In the study of Bae et al. a male college student with FHP was measured by artificially taking a neutral head position, which resulted in significant results from FEV1 and FVC.24 However, only young women in their 20s showed significant results in this study. As such, the result is believed to be that the pressure of the strap to wear Figure-8 brace limited the extension of the thoracic cage, failing to increase lung activity despite abnormal vertebral curvature improvement. In addition, in order to improvement of pulmonary function, the length-tension relationship of the respiratory muscles should be corrected, and the respiratory exercise program to rehabilitate respiratory muscles should be accompanied.

In FHP, the thoracic vertebra flexes forward and the center of gravity of the body moves forward.1,2 In this study, foot pressure was measured after wearing of Figure-8 brace. The anterior foot pressure distribution was significantly decreased, and foot pressure distribution was significantly increased in both group of women, which is consistent with previous studies(p < 0.05).1,2,26,27 As the thoracic curvature increases, the center of gravity shifts, negatively affecting the balancing ability, and changes and imbalances in posture cause a decrease in activity.10,11,25,26 A study by Sinaki and Lynn showed positive effects on balance and weight distribution by applying spine orthosis to elderly women with thoracic curvature,27 this suggested that spinal deformation and foot pressures were highly relevant.
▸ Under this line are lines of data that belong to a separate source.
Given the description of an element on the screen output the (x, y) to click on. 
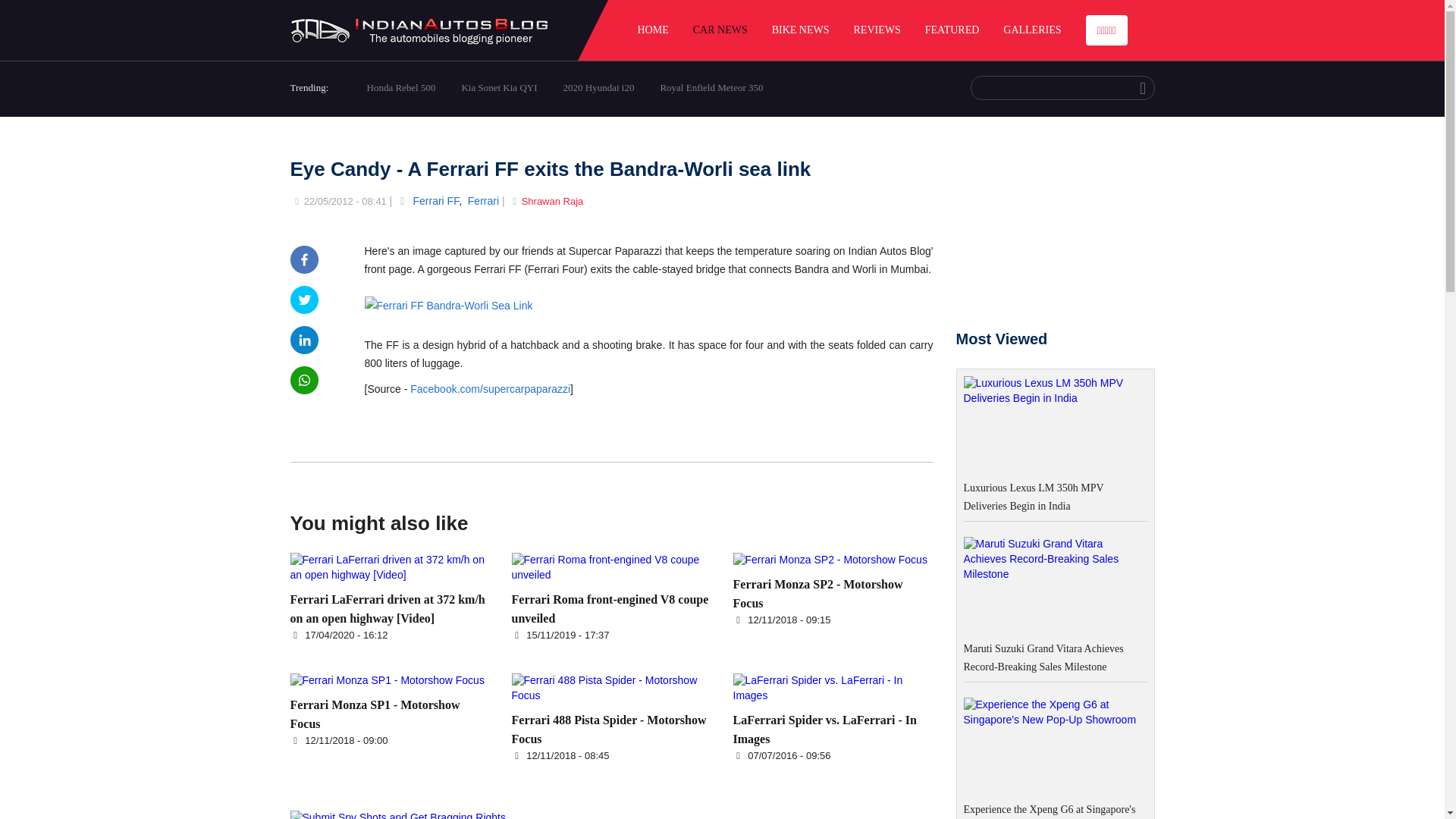
CAR NEWS (720, 30)
CAR NEWS (720, 30)
Given the description of an element on the screen output the (x, y) to click on. 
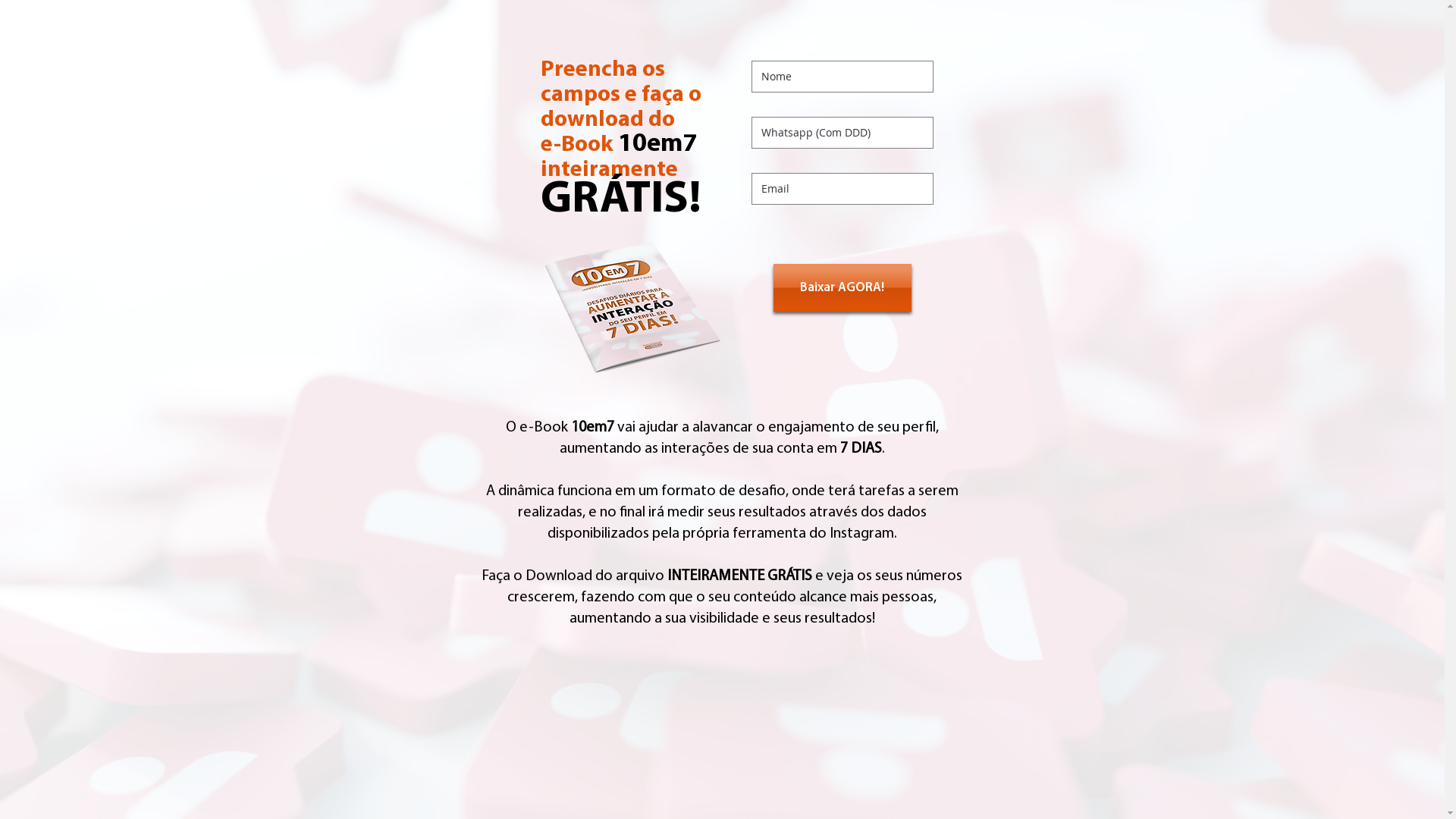
Baixar AGORA! Element type: text (842, 287)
As a result, in order to the application of Figure-8 brace to effective improvement of FHP, the contact area between the orthosis and trunk shall be enlarged to effectively distribute the pressure applied to the trunk. The change of abdominal pressure by movement of diaphragm during breathing activates the truncal muscles, improves postural balance. However, irreversible pressure by the orthosis can impair the activation of trunk muscles and its effects.28

The fact that Figure-8 brace itself cannot produce adequate level of respiratory muscle strength showed that physiological thoracic curvature and FHP due to gradual degeneration for a long time could not adapt to the body and could not produce adequate level of respiratory muscle strength. Therefore, in addition to sufficient intervention period for the application of Figure-8 brace to affect pulmonary function, therapeutic interventions such as posture correction or breathing training to improve FHP will be needed. The limitations of this study are that it is difficult to generalize, because the study was conducted on women only, lack of comparison of mediation effect for a long time, and absence of controlled experiment with other posture or breathing training. In addition, the pulmonary function was measured in the sitting position without considering the increase in the FHP in the sitting position. Therefore, further study will be needed with the sufficient number of participants and duration of intervention, and combination of Figure-8 brace and various physical therapeutic methods.